TASK STATEMENT
Starting at the first line of the records below, transcribe each line exactly, ending with the line that contains "under second box".

-------- EXERCISE DATA --------

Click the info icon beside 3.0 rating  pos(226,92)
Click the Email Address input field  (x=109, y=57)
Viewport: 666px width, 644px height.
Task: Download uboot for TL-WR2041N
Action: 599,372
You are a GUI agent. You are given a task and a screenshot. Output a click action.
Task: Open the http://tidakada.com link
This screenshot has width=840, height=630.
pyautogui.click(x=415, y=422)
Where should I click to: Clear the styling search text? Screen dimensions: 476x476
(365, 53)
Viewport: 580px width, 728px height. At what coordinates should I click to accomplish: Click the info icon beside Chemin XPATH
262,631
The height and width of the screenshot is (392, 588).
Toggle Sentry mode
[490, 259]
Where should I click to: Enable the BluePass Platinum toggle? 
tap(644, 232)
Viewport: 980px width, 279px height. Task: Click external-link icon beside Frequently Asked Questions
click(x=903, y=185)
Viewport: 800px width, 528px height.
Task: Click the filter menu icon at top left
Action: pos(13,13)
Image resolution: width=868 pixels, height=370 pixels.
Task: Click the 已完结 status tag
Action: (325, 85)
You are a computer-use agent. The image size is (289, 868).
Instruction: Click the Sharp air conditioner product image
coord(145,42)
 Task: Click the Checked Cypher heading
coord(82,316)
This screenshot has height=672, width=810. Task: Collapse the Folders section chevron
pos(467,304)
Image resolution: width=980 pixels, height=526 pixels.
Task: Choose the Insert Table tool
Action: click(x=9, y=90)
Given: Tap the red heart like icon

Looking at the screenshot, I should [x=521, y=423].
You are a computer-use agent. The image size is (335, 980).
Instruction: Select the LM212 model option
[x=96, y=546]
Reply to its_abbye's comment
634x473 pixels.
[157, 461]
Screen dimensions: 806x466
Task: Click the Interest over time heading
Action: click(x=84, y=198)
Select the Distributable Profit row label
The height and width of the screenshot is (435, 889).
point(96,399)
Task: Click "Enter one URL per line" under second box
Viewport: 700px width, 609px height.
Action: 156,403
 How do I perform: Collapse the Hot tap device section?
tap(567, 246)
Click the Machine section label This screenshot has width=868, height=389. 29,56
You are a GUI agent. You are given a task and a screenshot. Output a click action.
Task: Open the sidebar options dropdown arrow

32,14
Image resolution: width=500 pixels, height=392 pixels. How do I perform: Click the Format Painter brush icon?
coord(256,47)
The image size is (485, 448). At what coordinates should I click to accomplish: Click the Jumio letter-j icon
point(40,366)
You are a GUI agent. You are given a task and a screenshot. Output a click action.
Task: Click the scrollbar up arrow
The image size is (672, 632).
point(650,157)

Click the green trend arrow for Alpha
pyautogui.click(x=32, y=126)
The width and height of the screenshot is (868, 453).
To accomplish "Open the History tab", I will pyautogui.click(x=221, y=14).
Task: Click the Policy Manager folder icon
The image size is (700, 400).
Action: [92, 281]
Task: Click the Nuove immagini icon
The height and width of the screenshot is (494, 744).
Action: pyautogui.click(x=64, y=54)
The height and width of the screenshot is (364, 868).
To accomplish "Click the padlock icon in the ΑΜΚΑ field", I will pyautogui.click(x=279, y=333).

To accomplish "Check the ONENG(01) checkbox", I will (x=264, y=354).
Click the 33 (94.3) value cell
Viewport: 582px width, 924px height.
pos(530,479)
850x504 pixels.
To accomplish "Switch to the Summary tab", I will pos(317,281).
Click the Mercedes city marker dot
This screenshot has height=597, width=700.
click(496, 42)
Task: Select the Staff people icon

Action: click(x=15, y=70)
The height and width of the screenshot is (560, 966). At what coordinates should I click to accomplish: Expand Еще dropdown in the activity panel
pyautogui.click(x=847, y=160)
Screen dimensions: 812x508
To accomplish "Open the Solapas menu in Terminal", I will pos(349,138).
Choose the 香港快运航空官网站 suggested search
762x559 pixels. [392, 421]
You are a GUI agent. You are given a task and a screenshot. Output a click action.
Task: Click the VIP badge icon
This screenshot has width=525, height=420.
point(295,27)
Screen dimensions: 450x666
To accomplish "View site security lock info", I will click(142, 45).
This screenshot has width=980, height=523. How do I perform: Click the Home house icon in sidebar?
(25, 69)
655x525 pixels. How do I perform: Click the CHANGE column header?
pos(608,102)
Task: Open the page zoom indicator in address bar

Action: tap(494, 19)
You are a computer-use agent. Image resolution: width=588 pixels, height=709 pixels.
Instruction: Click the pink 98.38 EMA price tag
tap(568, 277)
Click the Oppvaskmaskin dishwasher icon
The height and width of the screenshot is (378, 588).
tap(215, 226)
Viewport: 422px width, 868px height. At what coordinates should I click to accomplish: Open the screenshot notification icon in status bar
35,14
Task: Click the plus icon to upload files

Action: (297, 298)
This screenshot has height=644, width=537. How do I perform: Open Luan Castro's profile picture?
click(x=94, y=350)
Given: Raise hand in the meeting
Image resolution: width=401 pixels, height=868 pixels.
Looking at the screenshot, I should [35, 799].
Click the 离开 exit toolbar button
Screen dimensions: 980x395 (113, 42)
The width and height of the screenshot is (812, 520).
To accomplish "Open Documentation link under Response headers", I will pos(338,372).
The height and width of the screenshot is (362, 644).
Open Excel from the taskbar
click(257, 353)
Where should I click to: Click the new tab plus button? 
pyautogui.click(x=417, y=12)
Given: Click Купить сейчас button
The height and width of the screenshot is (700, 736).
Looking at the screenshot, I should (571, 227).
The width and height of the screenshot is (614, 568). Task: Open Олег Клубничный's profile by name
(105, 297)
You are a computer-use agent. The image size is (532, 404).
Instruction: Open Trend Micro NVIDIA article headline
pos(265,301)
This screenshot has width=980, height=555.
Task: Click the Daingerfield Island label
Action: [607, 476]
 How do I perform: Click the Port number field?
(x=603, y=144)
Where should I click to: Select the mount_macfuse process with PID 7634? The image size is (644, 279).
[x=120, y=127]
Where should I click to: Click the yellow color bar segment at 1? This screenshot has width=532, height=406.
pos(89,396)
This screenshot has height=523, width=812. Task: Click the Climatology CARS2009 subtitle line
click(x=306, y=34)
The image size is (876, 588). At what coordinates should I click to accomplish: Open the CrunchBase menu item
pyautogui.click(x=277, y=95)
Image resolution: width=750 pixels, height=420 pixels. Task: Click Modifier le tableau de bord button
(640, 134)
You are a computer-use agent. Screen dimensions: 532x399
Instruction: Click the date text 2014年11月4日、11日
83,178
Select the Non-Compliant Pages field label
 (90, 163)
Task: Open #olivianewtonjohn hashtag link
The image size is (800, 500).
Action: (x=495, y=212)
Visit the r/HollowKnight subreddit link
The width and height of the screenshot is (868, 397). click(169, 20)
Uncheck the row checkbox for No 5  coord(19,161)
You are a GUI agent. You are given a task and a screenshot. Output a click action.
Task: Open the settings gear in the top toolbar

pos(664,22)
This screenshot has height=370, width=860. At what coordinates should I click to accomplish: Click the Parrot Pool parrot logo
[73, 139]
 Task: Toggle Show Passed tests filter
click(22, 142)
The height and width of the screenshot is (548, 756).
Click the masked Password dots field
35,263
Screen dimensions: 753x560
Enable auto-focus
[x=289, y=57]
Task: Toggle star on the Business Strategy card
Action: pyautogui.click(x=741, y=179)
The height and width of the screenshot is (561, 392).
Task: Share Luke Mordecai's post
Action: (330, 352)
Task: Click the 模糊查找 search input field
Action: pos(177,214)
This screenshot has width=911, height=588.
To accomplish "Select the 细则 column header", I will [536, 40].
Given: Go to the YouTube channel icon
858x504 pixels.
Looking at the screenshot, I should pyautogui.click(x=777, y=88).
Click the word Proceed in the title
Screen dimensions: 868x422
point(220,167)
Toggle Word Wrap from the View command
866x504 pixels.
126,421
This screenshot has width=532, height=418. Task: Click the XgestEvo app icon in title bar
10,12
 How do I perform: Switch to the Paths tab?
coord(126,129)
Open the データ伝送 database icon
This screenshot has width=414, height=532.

--------

TASK OUTPUT
Click the info icon beside 3.0 rating  pos(226,92)
Click the Email Address input field  (x=109, y=57)
Viewport: 666px width, 644px height.
Task: Download uboot for TL-WR2041N
Action: 599,372
You are a GUI agent. You are given a task and a screenshot. Output a click action.
Task: Open the http://tidakada.com link
This screenshot has width=840, height=630.
pyautogui.click(x=415, y=422)
Where should I click to: Clear the styling search text? Screen dimensions: 476x476
(365, 53)
Viewport: 580px width, 728px height. At what coordinates should I click to accomplish: Click the info icon beside Chemin XPATH
262,631
The height and width of the screenshot is (392, 588).
Toggle Sentry mode
[490, 259]
Where should I click to: Enable the BluePass Platinum toggle? 
tap(644, 232)
Viewport: 980px width, 279px height. Task: Click external-link icon beside Frequently Asked Questions
click(x=903, y=185)
Viewport: 800px width, 528px height.
Task: Click the filter menu icon at top left
Action: pos(13,13)
Image resolution: width=868 pixels, height=370 pixels.
Task: Click the 已完结 status tag
Action: (325, 85)
You are a computer-use agent. The image size is (289, 868).
Instruction: Click the Sharp air conditioner product image
coord(145,42)
 Task: Click the Checked Cypher heading
coord(82,316)
This screenshot has height=672, width=810. Task: Collapse the Folders section chevron
pos(467,304)
Image resolution: width=980 pixels, height=526 pixels.
Task: Choose the Insert Table tool
Action: click(x=9, y=90)
Given: Tap the red heart like icon

Looking at the screenshot, I should [x=521, y=423].
You are a computer-use agent. The image size is (335, 980).
Instruction: Select the LM212 model option
[x=96, y=546]
Reply to its_abbye's comment
634x473 pixels.
[157, 461]
Screen dimensions: 806x466
Task: Click the Interest over time heading
Action: click(x=84, y=198)
Select the Distributable Profit row label
The height and width of the screenshot is (435, 889).
point(96,399)
Task: Click "Enter one URL per line" under second box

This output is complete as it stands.